An iconic image of eleven head and shoulders silhouettes, with the central image in bright red with a halo around the head, which is in a red frame. Outside the frame to the left is a silhouette in deep black, which appears larger than the red silhouette in the frame. Behind the black silhouette are four pale pink silhouettes in a row. Behind the frame to the right are five pale pink silhouettes in a row. The background is a radiating grid of what might be subway tiles in a slightly darker pink. To the top at the far right is a black arrow pointing out of the picture.
Anne Minich, “Executive and the Maiden,” 1995. Ceramic shard, Oil Paint, Rusted Metal on Wood. 21.25’x45.75’x2.25’. Courtesy of Commonweal Gallery. “…masks are materializations of the roles we play to one another and at the same time of the roles we play to ourselves (because we see ourselves mirrored in others).” (Flusser, Vilém. Gestures. Translated by Nancy Roth, University of Minnesota Press, 2014, p. 91)

Each of the compositions is symmetrical, from 1 head to 12, mimicking the symmetry of our bodies but also religious icon figures. Some heads are emblazoned in bold contrasting outlines – others filtered and shaded through veils of trompe l’oeil pieces of paper. The shadowed bust provides a blockade to recognition but even then more barriers are called upon. Rich patterns obediently march across a confessional screen, sometimes all but obscuring the figure (in “Daughter,” “Blood Bride,” and “A.E.”), sometimes falling behind the figure to form a stage. The patterns are created through difficult and intricate processes, delicate shading, painstaking carving of lines, or creating spaces to embed objects. These details emerge slowly, with intensity, as a kind of rote obsession given meaning through repetition. These textures and patterns emerge from Minich’s Anglican upbringing.

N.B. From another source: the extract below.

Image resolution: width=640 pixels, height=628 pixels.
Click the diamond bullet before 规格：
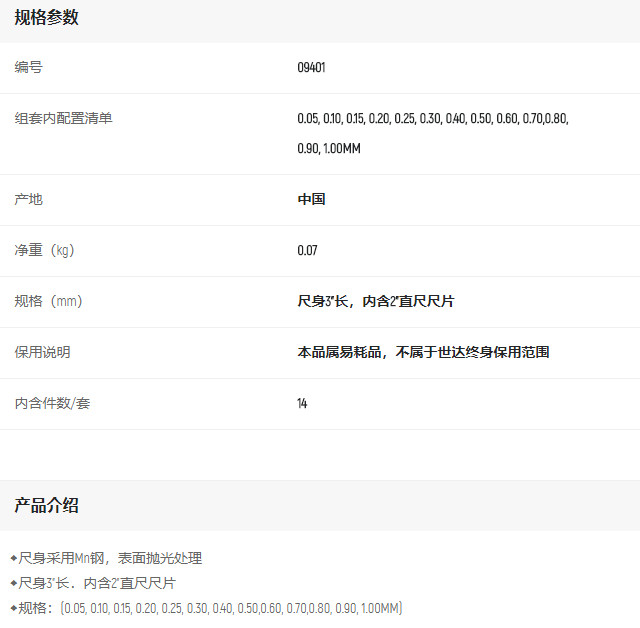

The reference to a halo or a spotlight appears throughout the works (in “An American Icon (Our Lady of Francisville Barbara Jean)”. The idea is of saints and performers being called upon for many different services. Minich recognizes that she is a performer in the work, “When you’re doing a self-portrait you’re very much on stage.” Her figures at times are positioned on a shelf-like set. Minich tries on different roles, the most prevalent of which, she was cast as the Virgin Mary, as a child in a passion play.

While creating her head pieces, Minich is the audience to her own work, making things she believes “look well.” In the mother of all the head pieces (“Aqua Bride”), she has depicted herself twice, the right facing frontally and the left looking in profile to the right. “I used to call this piece ‘Me Talking to Stupid’”. The shading builds in gauzy kisses so fine and so detailed that it seems to grow from the will of the paper itself. It is one of the few works where the people have faces. It provides somewhat of a key for our understanding. She visually depicts herself as the observer of herself. In the rest of the works, Minich repositions the role of the observer outside of the picture plane, she steps into it while she makes the work, and then allows the viewer to take her place when it is complete. While looking around the gallery at 49 years of work, Minich said that she was “Seeing them in many ways not as mine anymore.” A fair amount of the work is loaned from museums, collectors, friends, and family. She noticed how she was able to see the works as objects. Most everything that Minich does to her paintings is to state the object-hood of them.

A graphite drawing on paper shows the face and shoulders of two women, one at the left who is wearing a turban and is young; one at the right, who is bald, and intense and fierce looking and much older. They are the same woman at different ages. The background shows an altar recessed in a wall. There is a silhouette of a ghostly figure with no markings just suggestion of arms and legs but with an inset highly drawn image of a person with their genitals showing. The inscription under the altar says “To the Memory of My Father, Thomas Graham. To the right and left are highly patterned walls that evoke security bars or chains or some kind of suffocating protective fencing. The image is intense and coded and surreal.
Anne Minich, “Aqua Bride,” 1974/75. Graphite on Paper, 30’x40’. Courtesy of Commonweal Gallery. “I used to call this piece ‘Me Talking to Stupid”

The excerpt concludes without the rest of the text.